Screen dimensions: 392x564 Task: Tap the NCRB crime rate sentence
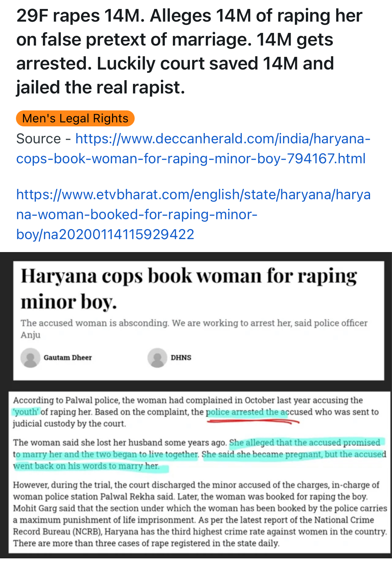click(200, 526)
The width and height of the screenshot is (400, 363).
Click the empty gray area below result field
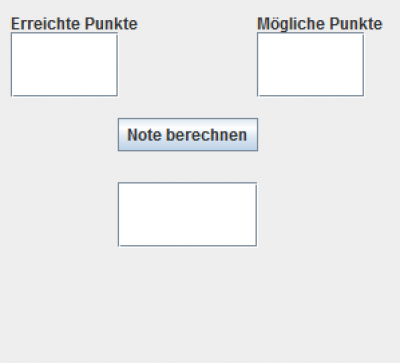pyautogui.click(x=187, y=300)
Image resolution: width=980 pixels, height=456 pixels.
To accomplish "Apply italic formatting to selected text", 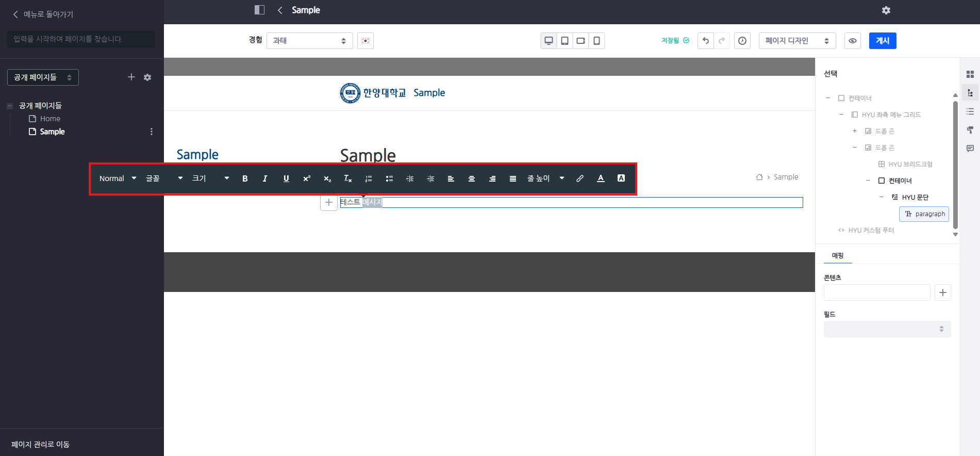I will coord(265,178).
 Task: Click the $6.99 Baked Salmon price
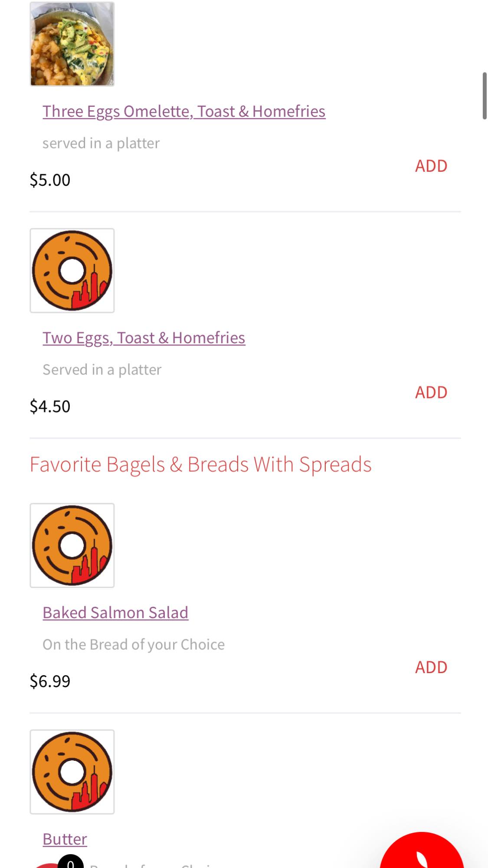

------------------------------------------------------------------------

Report how many lines in the data above contain "width", without any other words.

2